| Data for analysis |

※

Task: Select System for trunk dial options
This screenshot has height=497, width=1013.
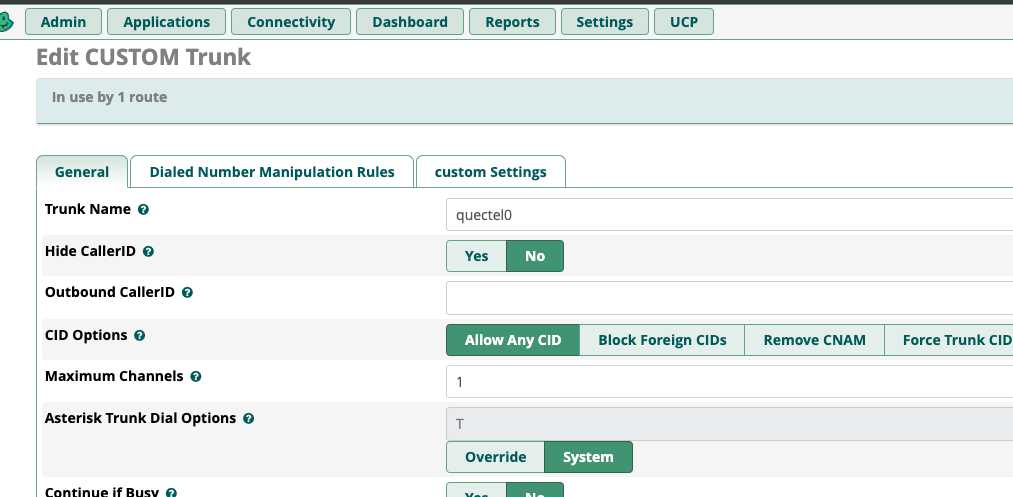Action: click(588, 457)
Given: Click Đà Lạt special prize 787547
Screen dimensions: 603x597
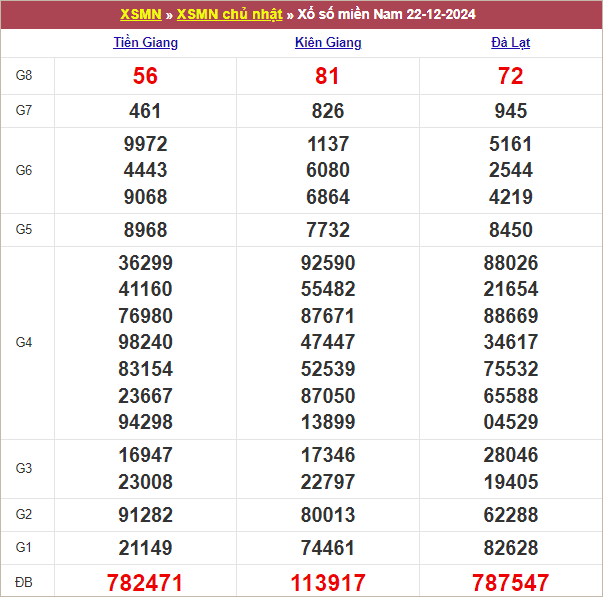Looking at the screenshot, I should point(510,582).
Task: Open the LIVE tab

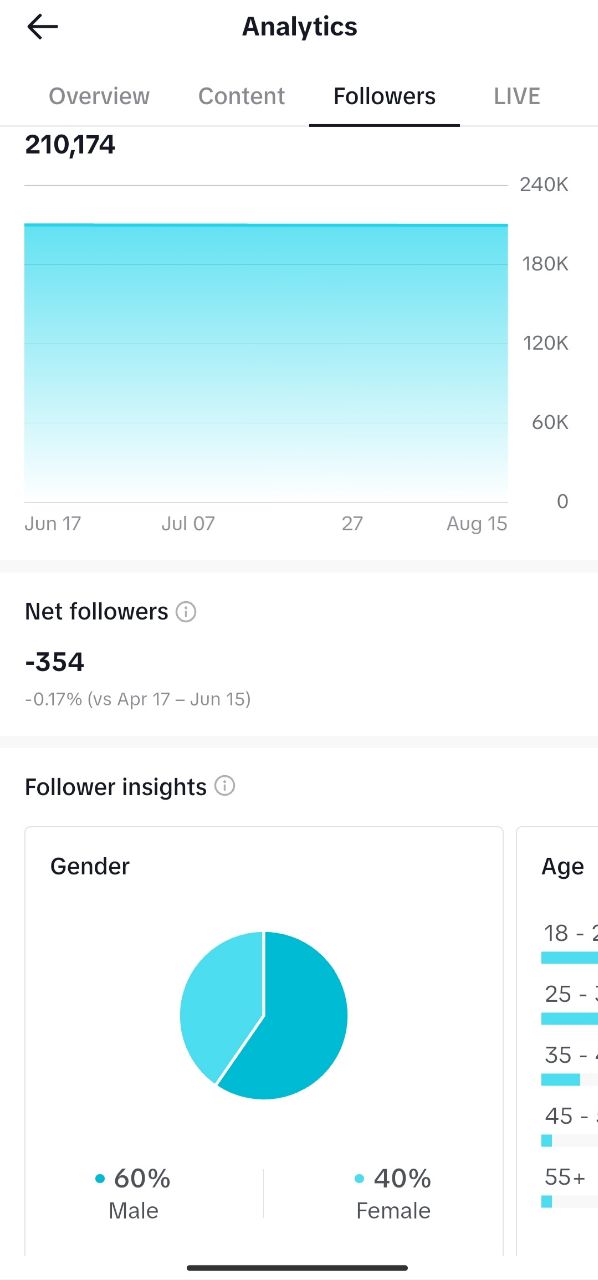Action: tap(517, 96)
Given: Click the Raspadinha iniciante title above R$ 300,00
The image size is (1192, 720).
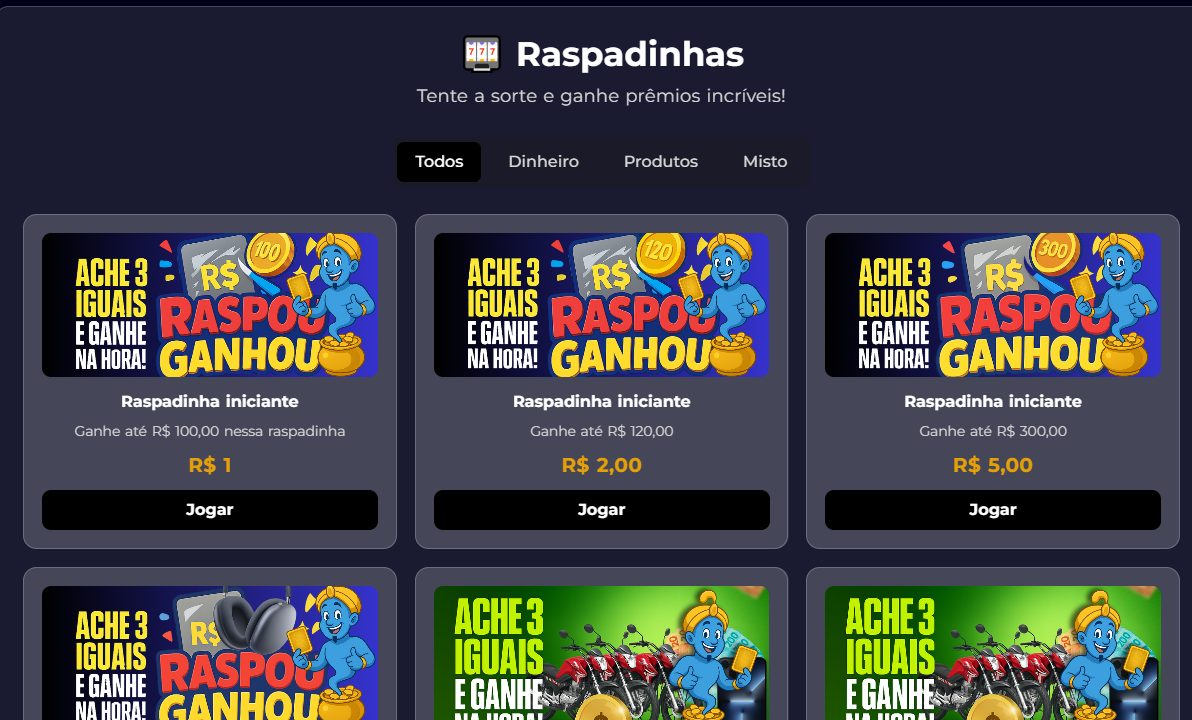Looking at the screenshot, I should click(993, 401).
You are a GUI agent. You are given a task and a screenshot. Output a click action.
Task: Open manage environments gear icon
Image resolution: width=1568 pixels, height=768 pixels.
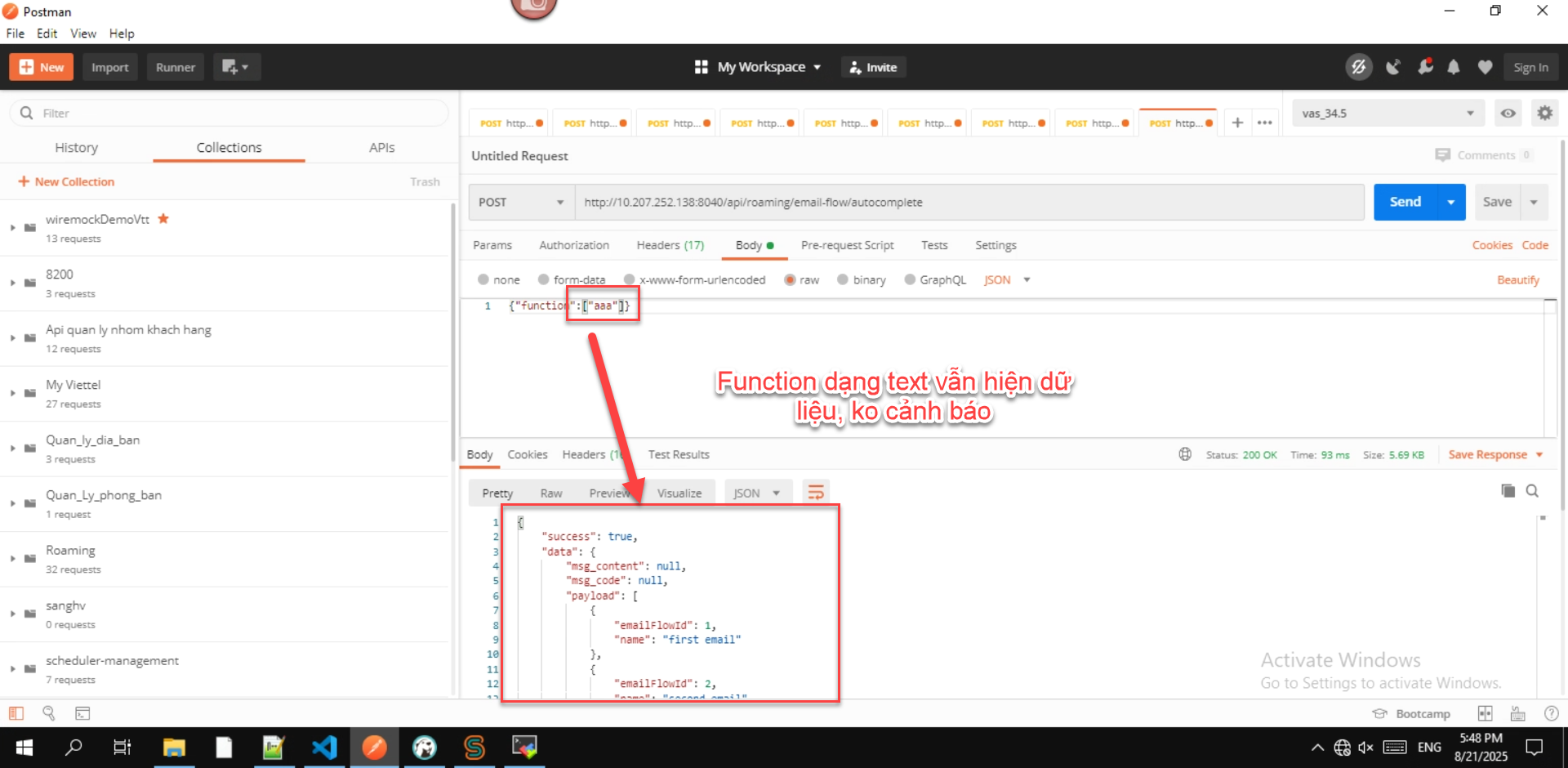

※

Find the line with "Task: Open the LIVE tab" and the line with "Task: Open manage environments gear icon" in the records above. Copy both and all lines between them exactly, without pictures.

| Answer area |
Task: Open the LIVE tab

Action: tap(517, 96)
Given: Click the Raspadinha iniciante title above R$ 300,00
The image size is (1192, 720).
Looking at the screenshot, I should click(993, 401).
You are a GUI agent. You are given a task and a screenshot. Output a click action.
Task: Open manage environments gear icon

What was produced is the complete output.